- _DIRECTIONS_
Can you copy out word for word the lines between the one containing "Where should I" and the one containing "click(x=284, y=337)", inclusive, leaving the pictures out?

## start TASK DATA

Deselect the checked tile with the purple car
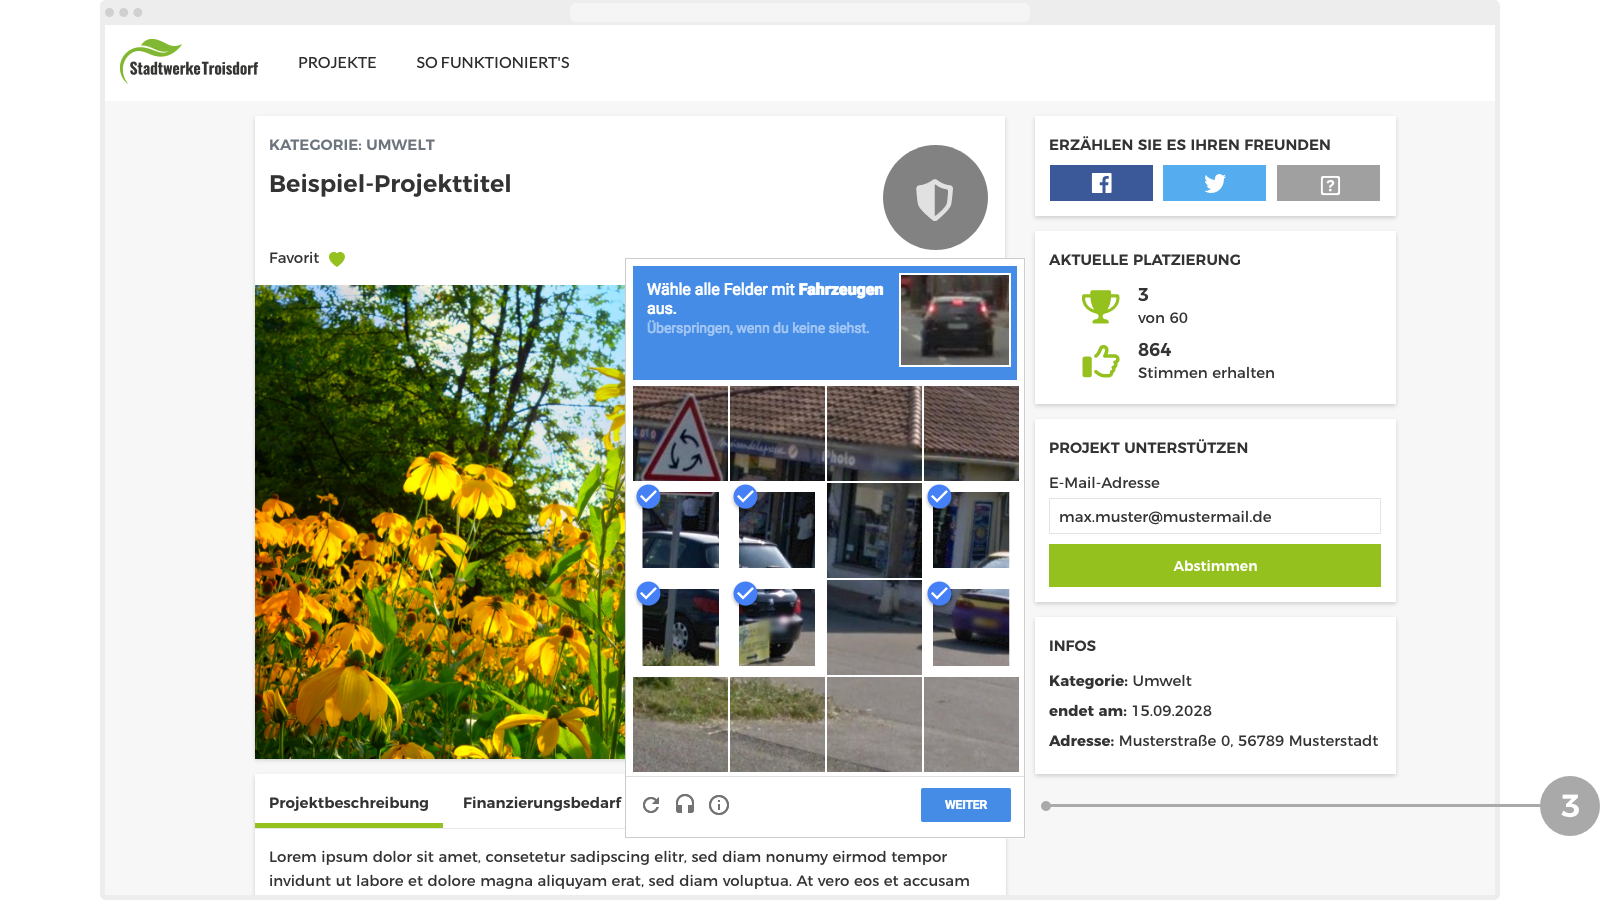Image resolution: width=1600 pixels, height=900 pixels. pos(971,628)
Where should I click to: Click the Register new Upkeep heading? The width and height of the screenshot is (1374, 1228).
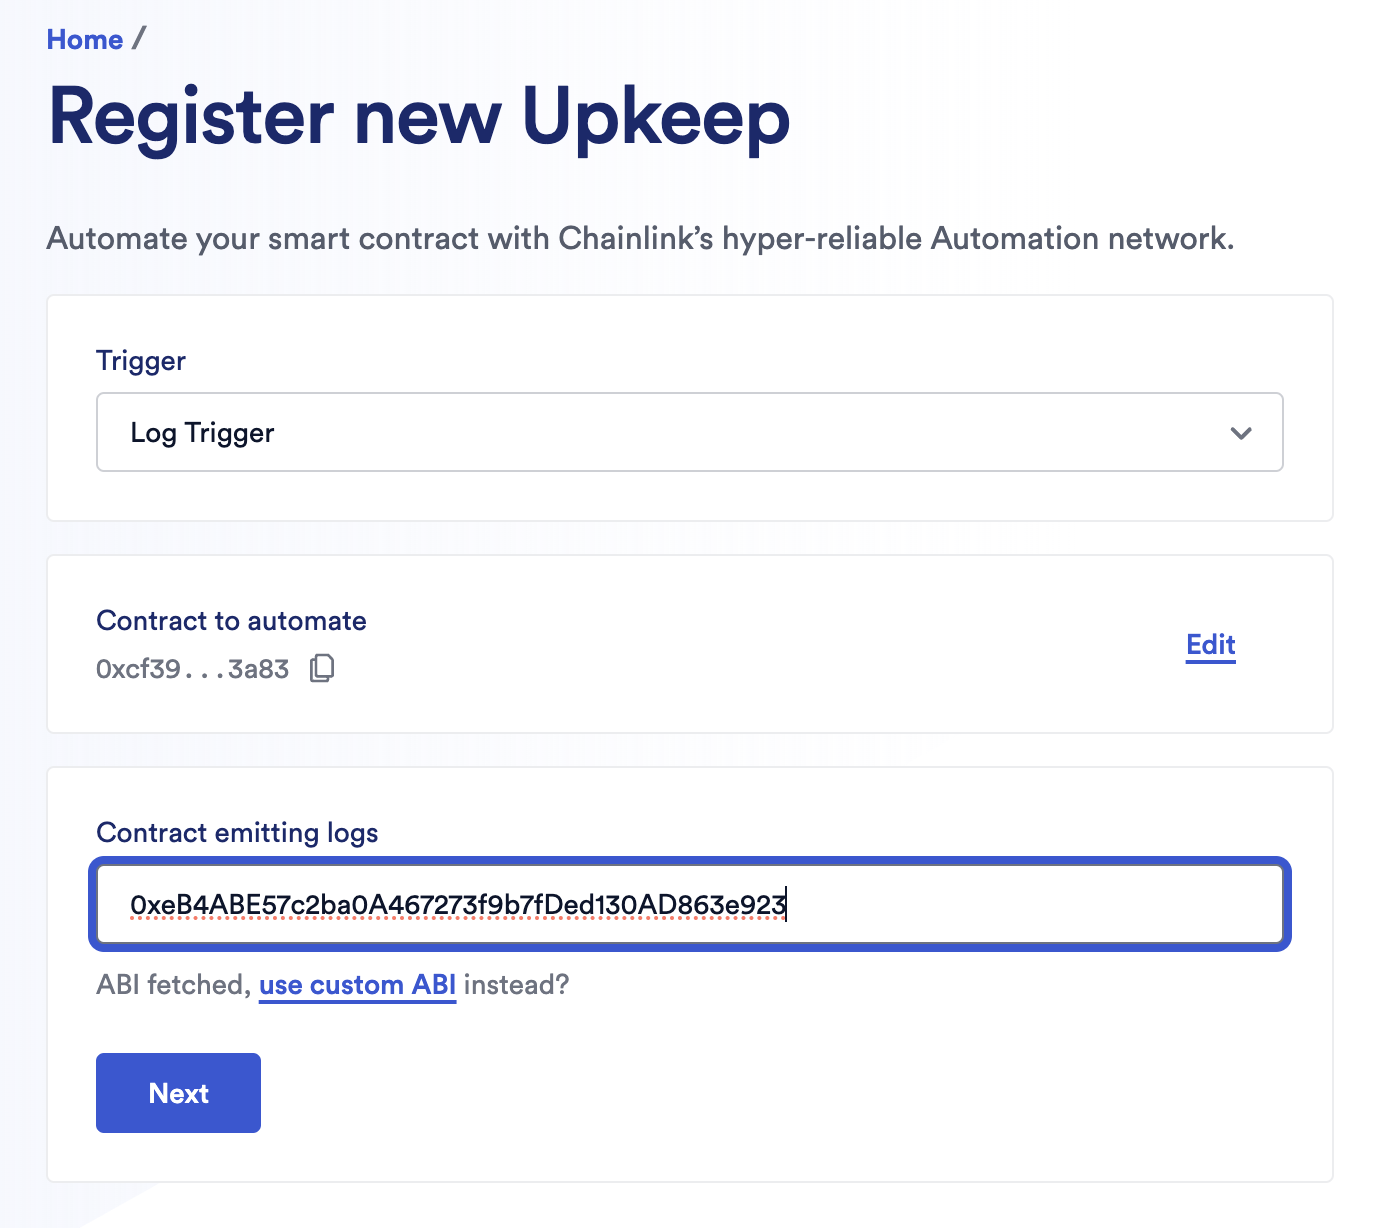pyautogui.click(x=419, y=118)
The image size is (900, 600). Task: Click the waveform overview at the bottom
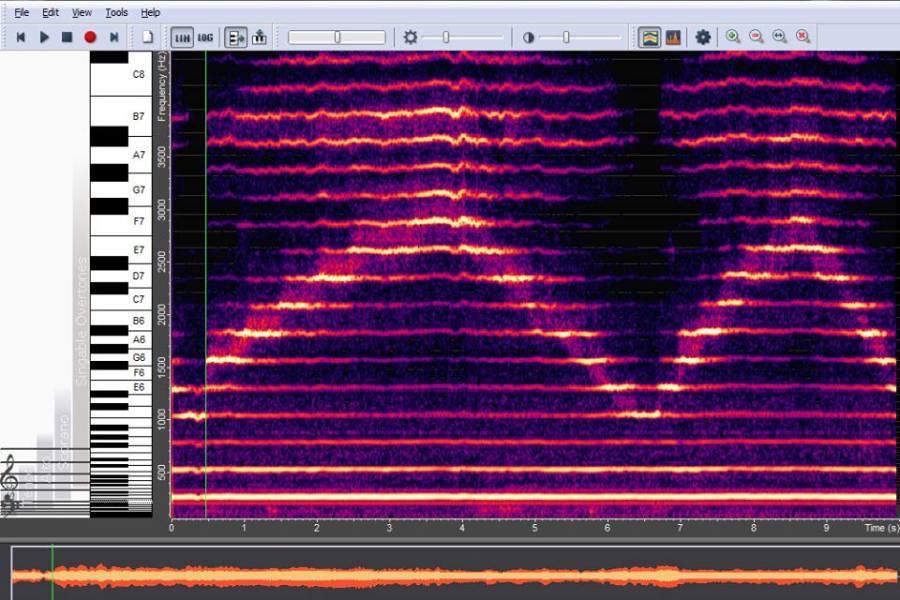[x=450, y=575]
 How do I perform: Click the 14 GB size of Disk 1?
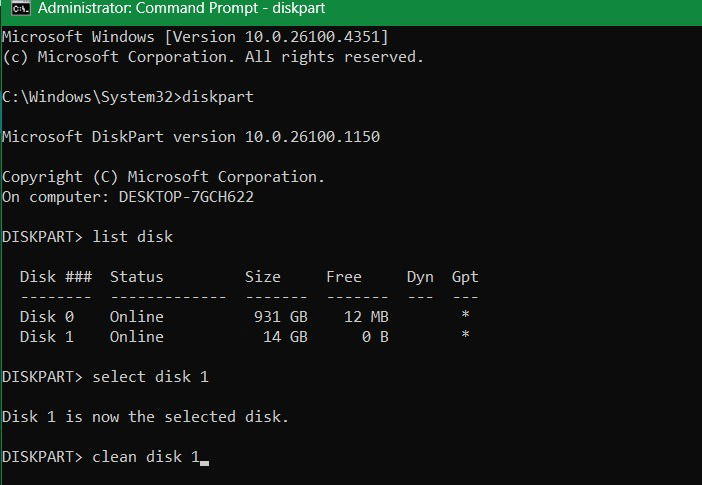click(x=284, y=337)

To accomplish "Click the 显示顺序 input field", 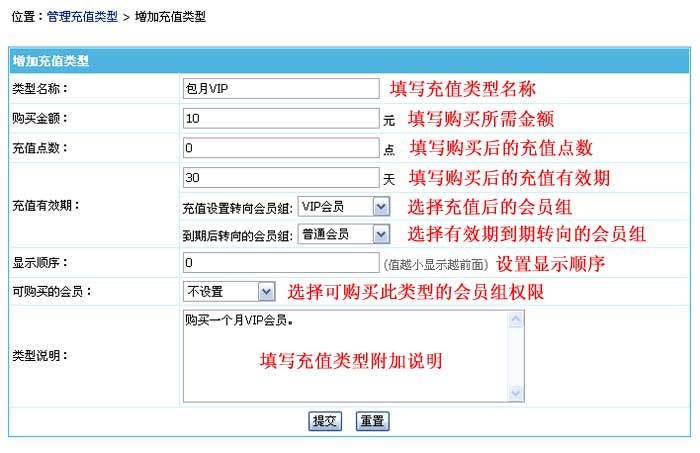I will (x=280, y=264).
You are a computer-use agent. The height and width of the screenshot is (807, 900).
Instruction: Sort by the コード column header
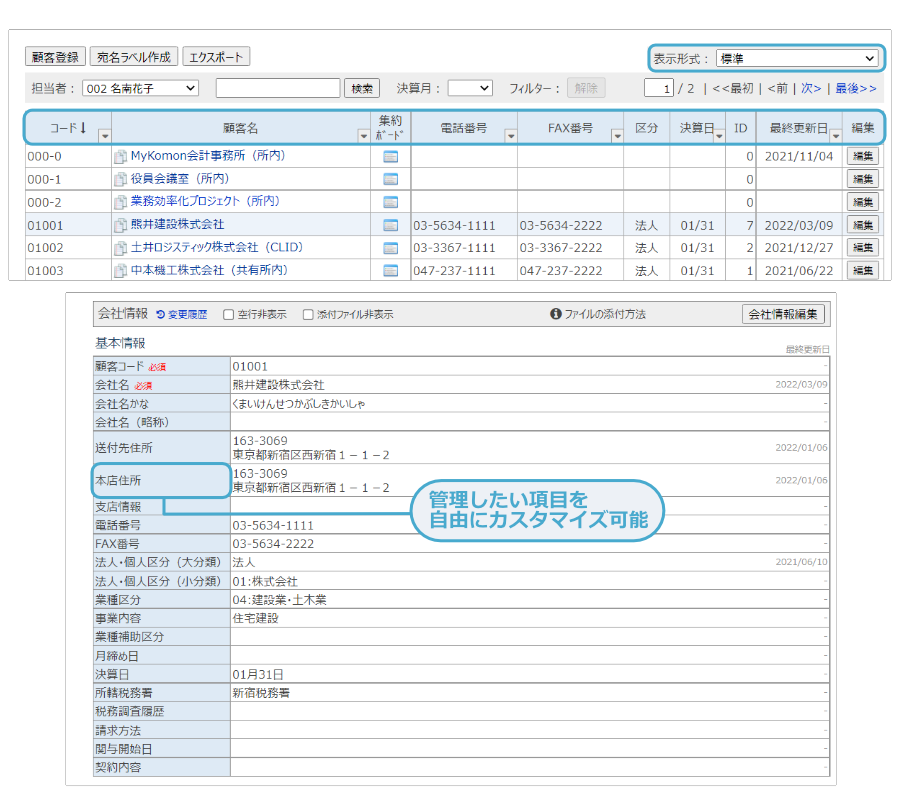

## end TASK DATA

- _THE OUTPUT_
Where should I click to: Click the Register new Upkeep heading? The width and height of the screenshot is (1374, 1228).
pyautogui.click(x=419, y=118)
The image size is (900, 600). Task: Click the waveform overview at the bottom
[x=450, y=575]
 How do I perform: Click the 14 GB size of Disk 1?
click(x=284, y=337)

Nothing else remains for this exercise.